After a month on Get Turnt, the song had grown from 10,000 listeners to 50,000 listeners to 149,000 listeners, Basa says. Once it landed on Rap Caviar, however, the streams began to shoot through the roof: 280,000 listens, then 380,000, then 500,000 -- within a week it climbed to north of 800,000 listeners, eventually racking up 76 million global streams to date on Spotify, according to the service's public metrics.

"If you look at the trajectory, it's like a nice ski slope; it's not a bunny hill, it's not a cliff, it's just steady growth," he says, likening its rise to Young M.A.'s "OOOUUU" last year (the song made similar leaps as it climbed the Hot 100). "There wasn't a campaign around it. There's nothing forced or pushed about that. That's natural."

On YouTube, the story is similar. The song's official video has amassed 154 million views (as of press time) since it was uploaded June 24. But according to YouTube's Music Insights -- which calculates total views by combining both official video views and views from user-uploaded videos identified by its ContentID system --  the song has ballooned past 200 million, picking up steam through August and peaking with 6.4 million views in a single day on Sept. 2, with more than half those total views coming within the past month.

So what has made "Bodak Yellow," Cardi's first-ever charting single, such a smash hit?

"I think she just caught it perfectly: It's two verses, 20 bars each, doesn't feel too long, it's the right length," Chery says. "It's her energy on it, too.
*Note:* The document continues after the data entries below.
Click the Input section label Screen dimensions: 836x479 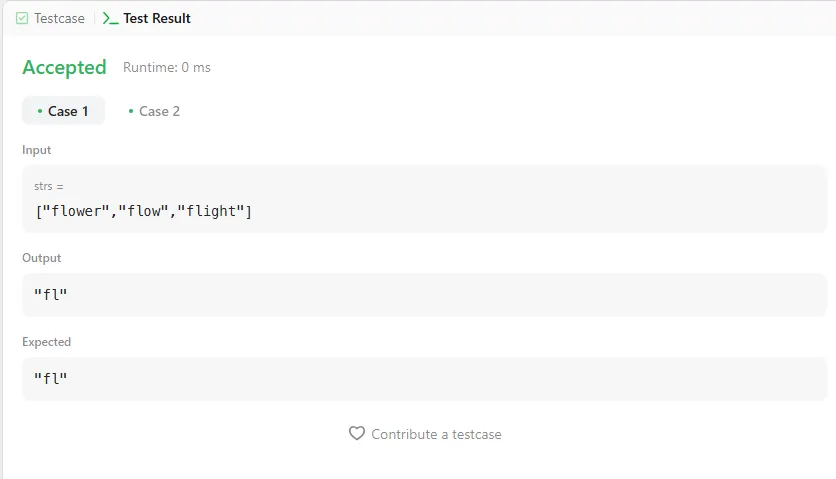coord(37,150)
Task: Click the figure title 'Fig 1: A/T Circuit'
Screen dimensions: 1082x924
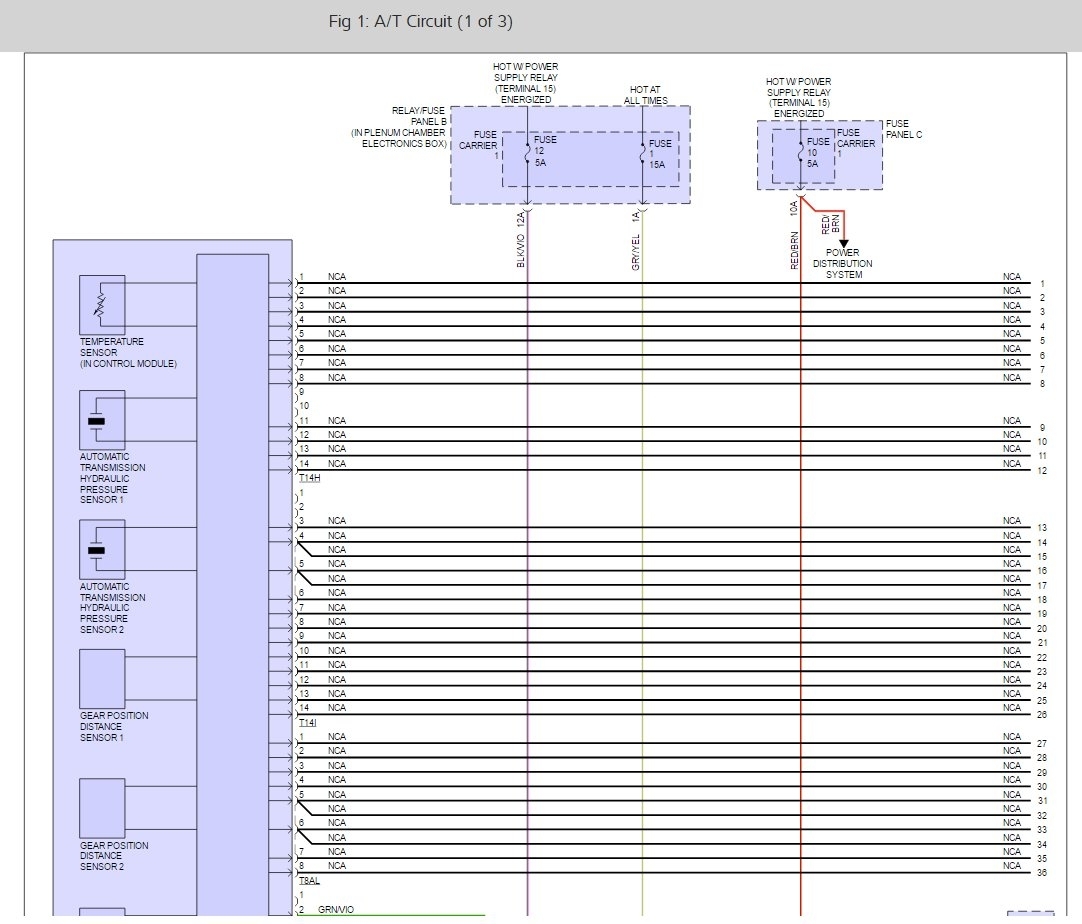Action: tap(420, 22)
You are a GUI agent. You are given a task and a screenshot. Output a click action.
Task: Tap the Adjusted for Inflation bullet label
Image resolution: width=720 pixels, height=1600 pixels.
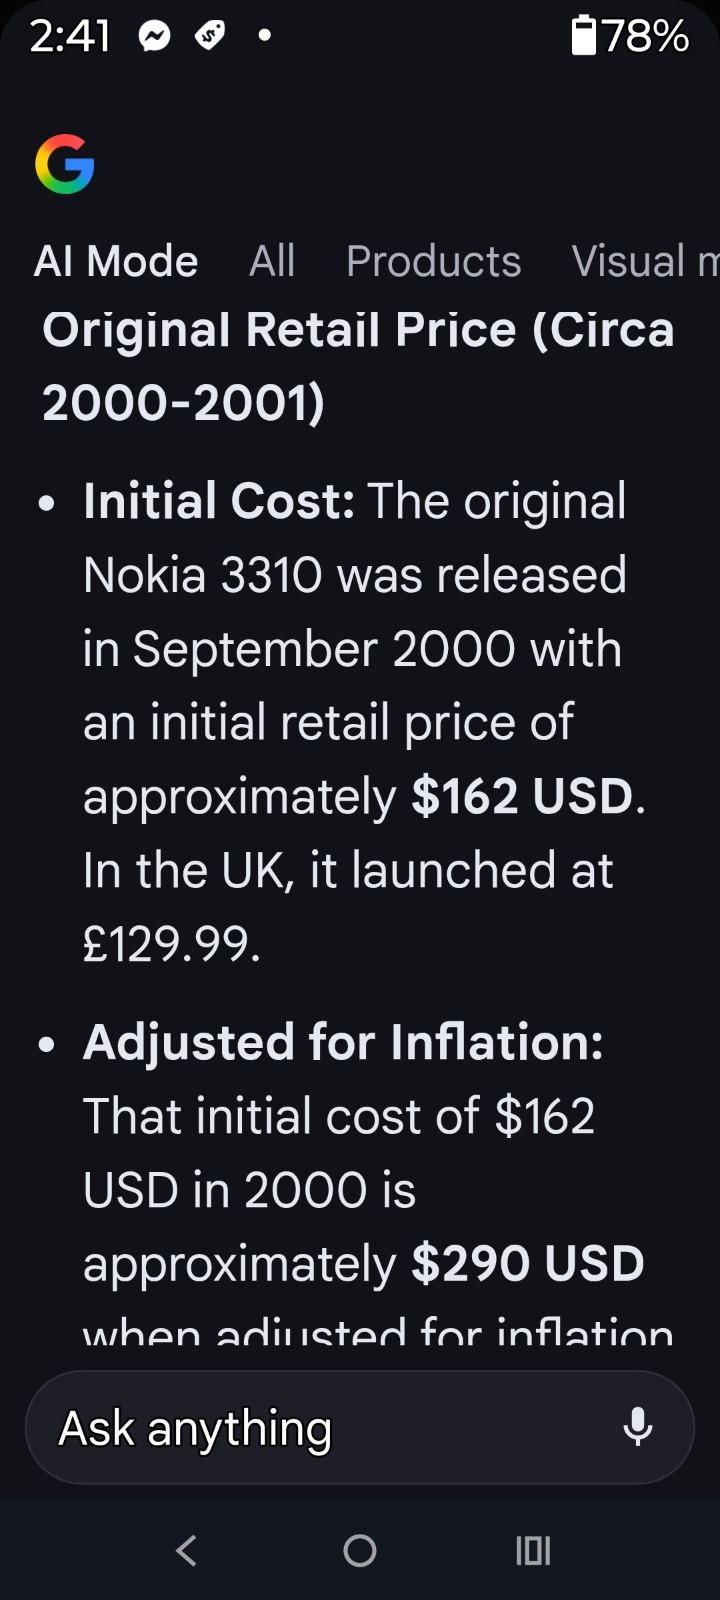(343, 1042)
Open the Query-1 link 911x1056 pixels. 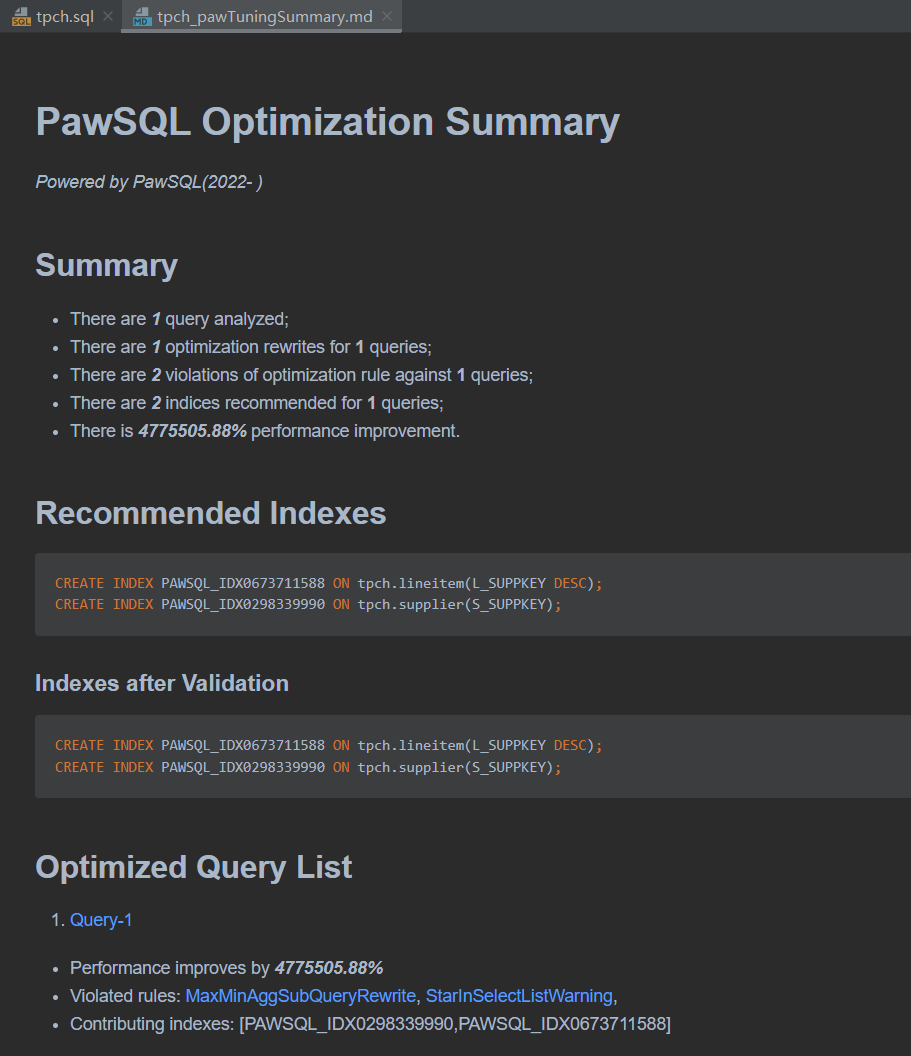[101, 920]
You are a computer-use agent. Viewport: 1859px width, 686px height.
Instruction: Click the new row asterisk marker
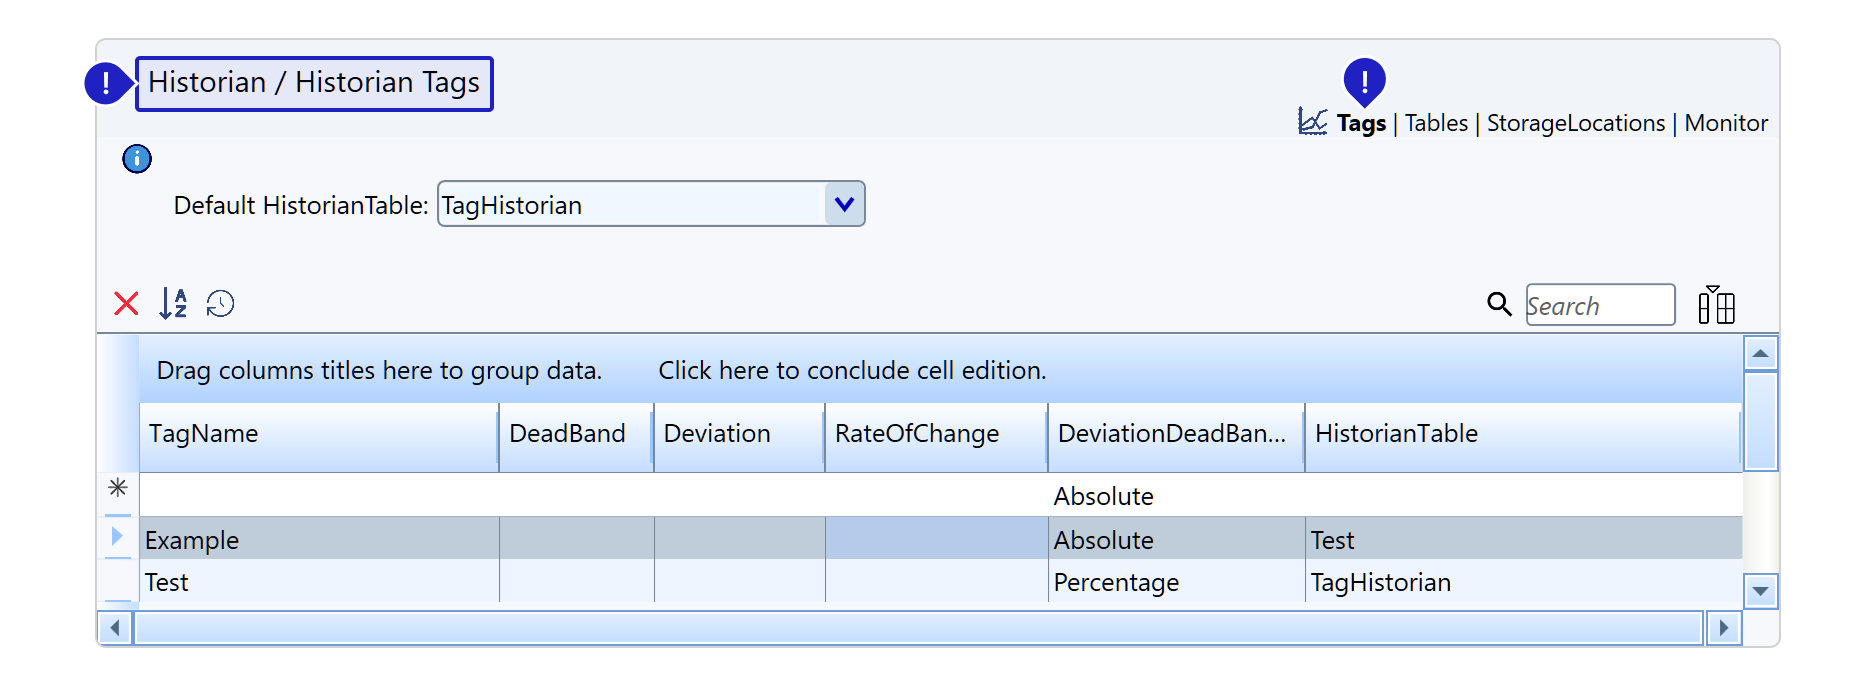(x=118, y=488)
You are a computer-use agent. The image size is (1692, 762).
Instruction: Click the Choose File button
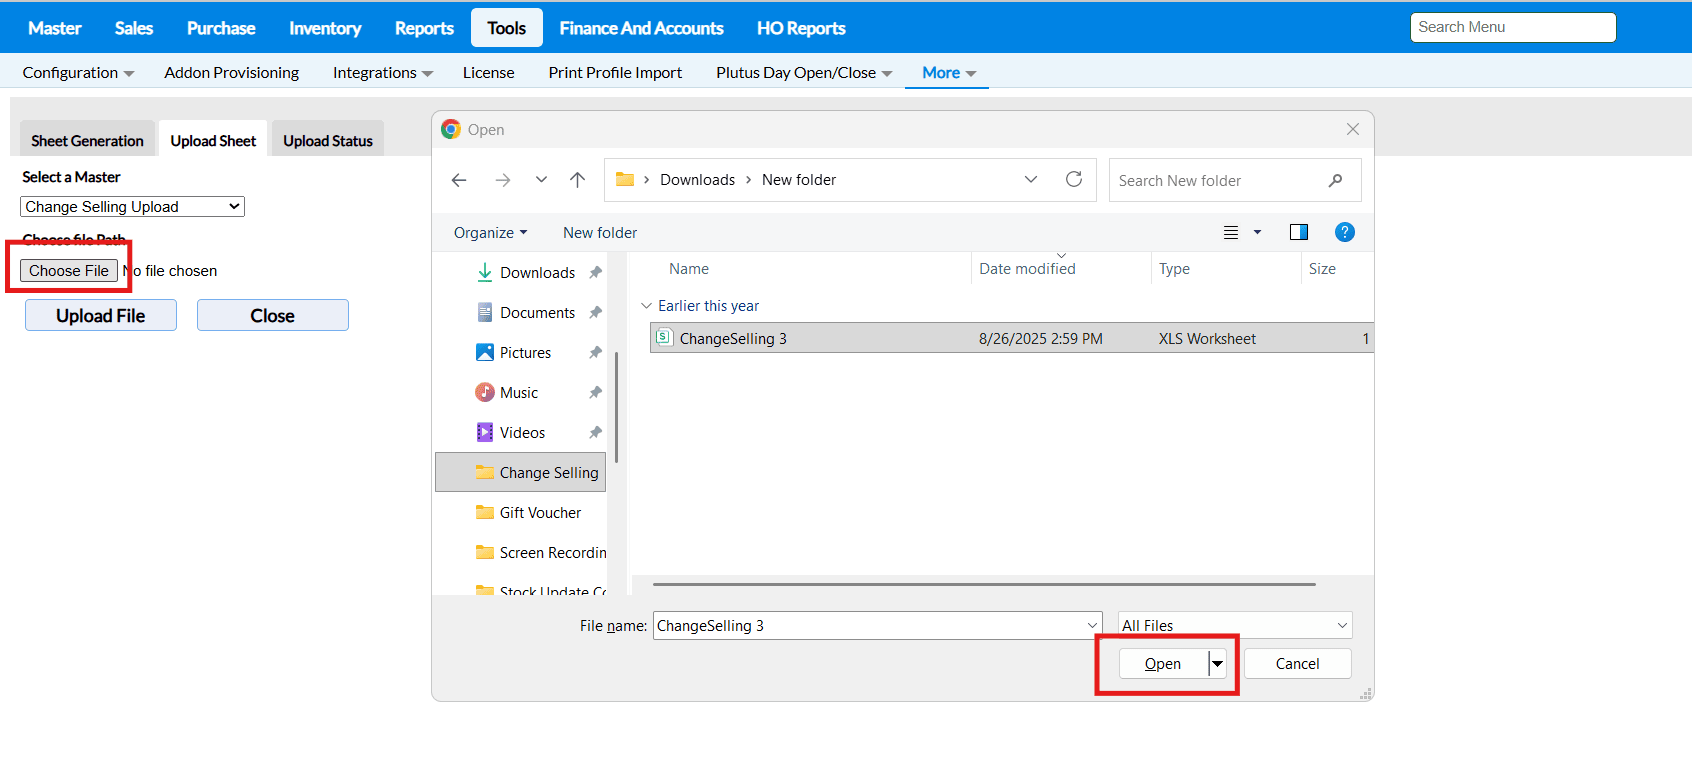(x=69, y=271)
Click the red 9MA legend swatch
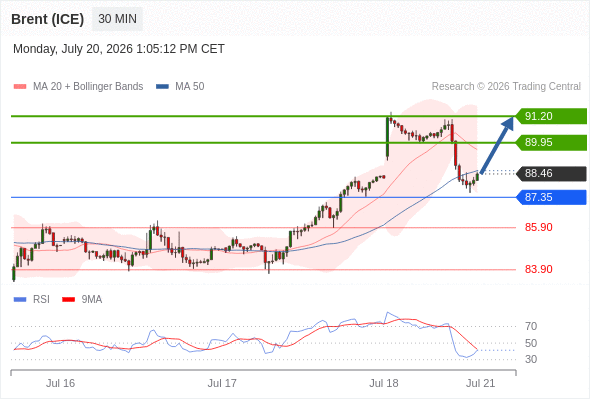 point(68,300)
It just feels like a perfect storm; everything about this song feels right. With the landscape right now with streaming, there are certain songs that are more likely to take off than others. I would say that that one just kind of fits the mold. But the song isn't just good, it's great."

"It's an anthem, and it's a repeatable anthem, especially for the ladies," says Basa, taking note of Cardi's appeal across demographics in a traditionally male-dominated genre. "I think people truly believe in her. I think we're witnessing her evolution, we're witnessing her come up, and I think her fans are deeper; they relate. They feel like if she wins, they win. I think it's about people buying into Cardi B."